Applying Data Science for Anomaly and Change Point Detection 20 Sep 2018

What do we mean when we say that we are trying to find anomalies in a data set? What are anomalies? How can we define a point in the data starting with the behavior of the data is becoming anomalous? Those are the questions that we are going to try to answer in this introductory article about anomaly detection and with the help of a running example using network data we are going to devise a couple of very simple algorithms for anomaly detection.

What are anomalies?

Anomaly detection refers to the problem of finding patterns in data that are not aligned with the expected behavior. We are looking for outliers, exceptions or discordant observations that when we are viewing the entire set of data look out of place.

Anomalies are patterns in the data that do not conform to a well-defined notion of normal behavior. In Figure 1 we can observe a series of two dimensional points that are being categorized in a couple of regions that form two clusters C1 and C2 . The points that are far away from those regions, like O1 and O2 are considered outliers since they do not align to the normal region.

Figure 1. Representation of normal and anomalous region in a data set


Anomalies can be broadly categorized as: point anomalies - when a single instance of data is anomalous if it’s too far off from the rest, like O1 and O2 from Figure 1. Point anomalies can be used to detect credit card fraud based on amount spent.
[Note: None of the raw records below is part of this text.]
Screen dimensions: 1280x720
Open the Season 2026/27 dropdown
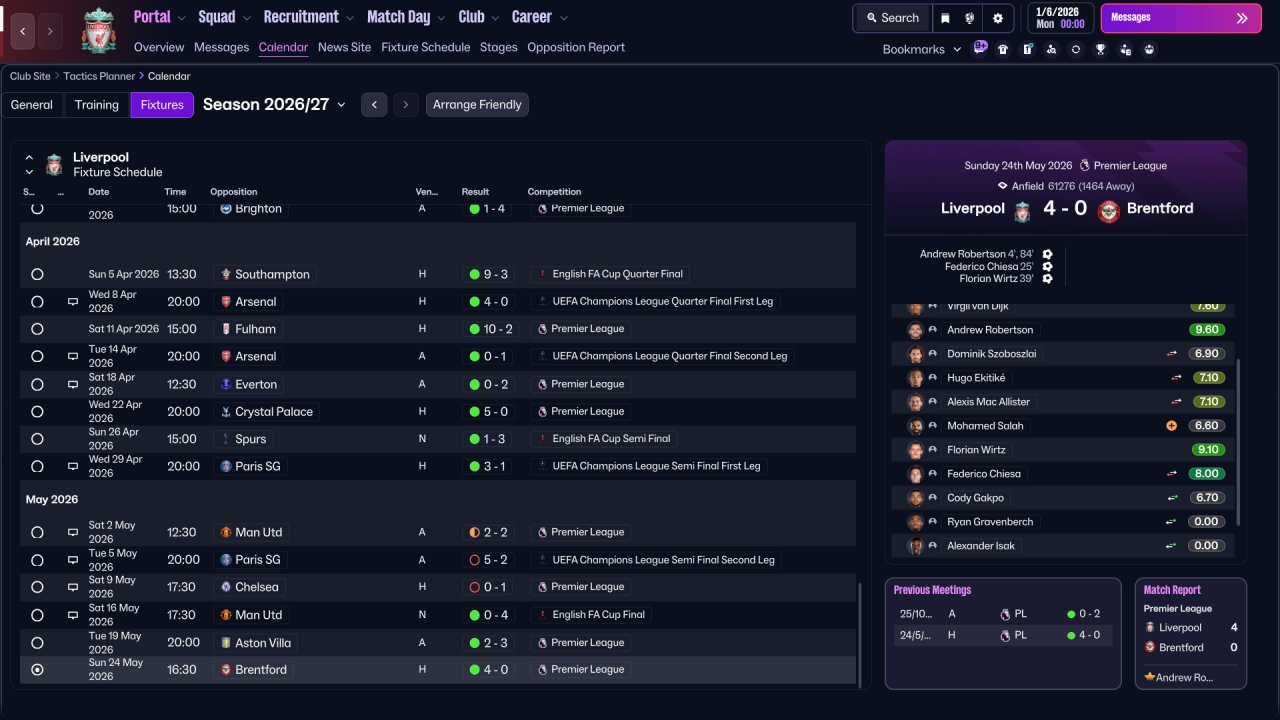point(274,105)
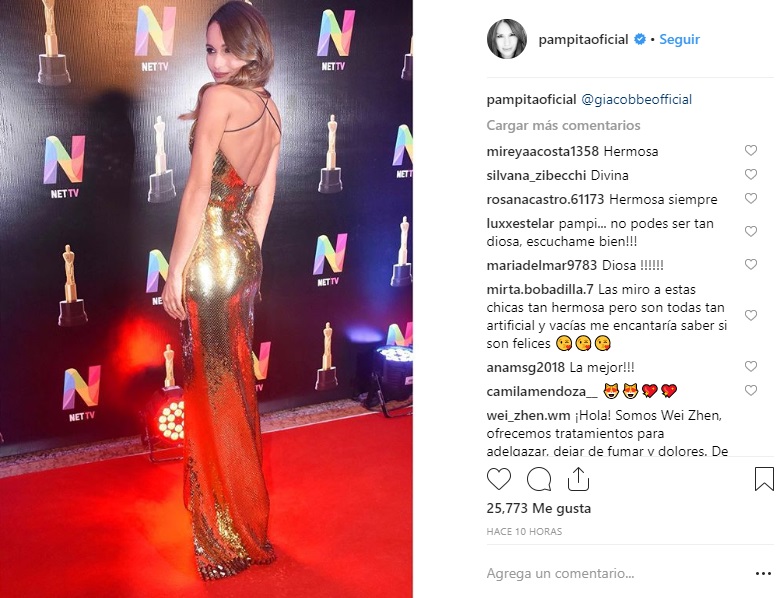This screenshot has width=779, height=598.
Task: Open the comment bubble icon
Action: 539,479
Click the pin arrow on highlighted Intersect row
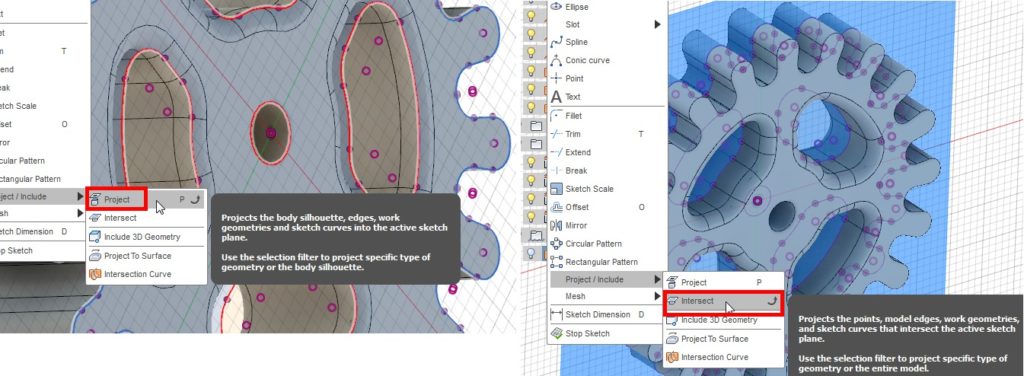Image resolution: width=1024 pixels, height=376 pixels. (773, 301)
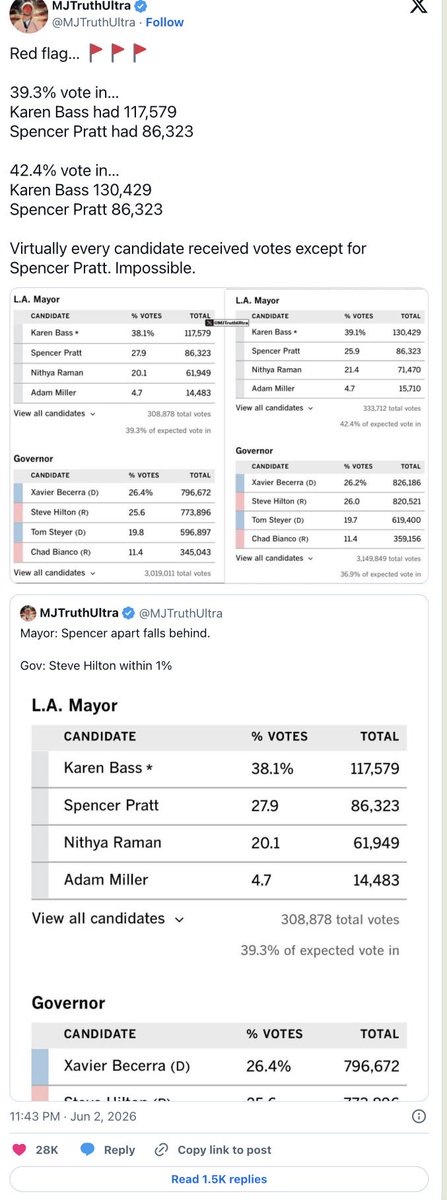The width and height of the screenshot is (447, 1200).
Task: Expand View all candidates under right L.A. Mayor thumbnail
Action: click(x=274, y=408)
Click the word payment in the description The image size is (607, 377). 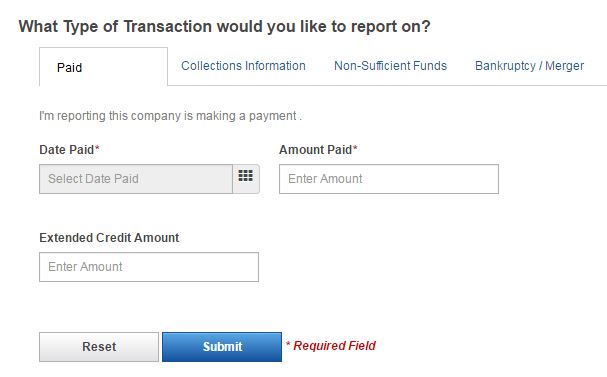click(x=273, y=116)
Contextual anomalies where the abnormality is context specific, those are very common in time-series data: anomalies in network traffic patterns - based on the throughput a network has at some point in comparison to an usual, it might be usual that there is a high traffic during the early morning in USA and a slow down during the lunch hours but not vice-versa. Collective anomalies are the type of anomalies that are being detected with the use of a set of data instances. For example on a Linux machine the following events might appear: http-web, buffer-overflow, http-web, http-web, smtp-mail, ftp, http-web, ssh, smtp-mail, http-web, ssh, buffer-overflow, ftp, http-web, ftp, smtp-mail,http-web … the events in bold are not an anomaly taken individually but in taken in the collectively with the ftp_transfer event might signal a potential cyber-attack, someone exploited a buffer overflow vulnerability and is now copying data from a remote machine to the local host.

The process of anomaly detection has a couple of important challenges. Since we want to discover a pattern that does not conform to normal expected behavior in the data a first step into the anomaly detection process is to first define a normal baseline behavior and then declare any observations that are not aligned with this normal behavior as anomalies. But, defining a region that covers all normal behavior is very difficult, especially when the boundary between normal and abnormal behavior is hard to define. On top of that, in many domains what is classified as normal behavior keeps evolving so the model needs to evolve as well. Speaking of model, usually the labeled data for training/validating the model is not readily available and in most cases contains noise that might be similar to the anomalies that we want to detect.

Considering those challenges the problem of anomaly detection in a general form is usually not easy to solve, that’s why there are specific variations of the problem that are being solved keeping in mind the nature of the data, the availability of labeled and unlabeled data and the types of anomalies that are trying to be detected.



Anomaly detection techniques very short overview

When it comes to classifying the anomaly detection techniques there are a couple of attributes over which we can classify them. Based on the extend on which labels are available in the data we can apply: supervised anomaly detection techniques which assume the availability of a data set that has labeled instances for normal as well as abnormal classes. Semi-supervised anomaly detection techniques that operate in a semi-supervised mode, in which the data has labels only for the normal classes. And finally, unsupervised anomaly detection techniques that do not require training data and are most widely used.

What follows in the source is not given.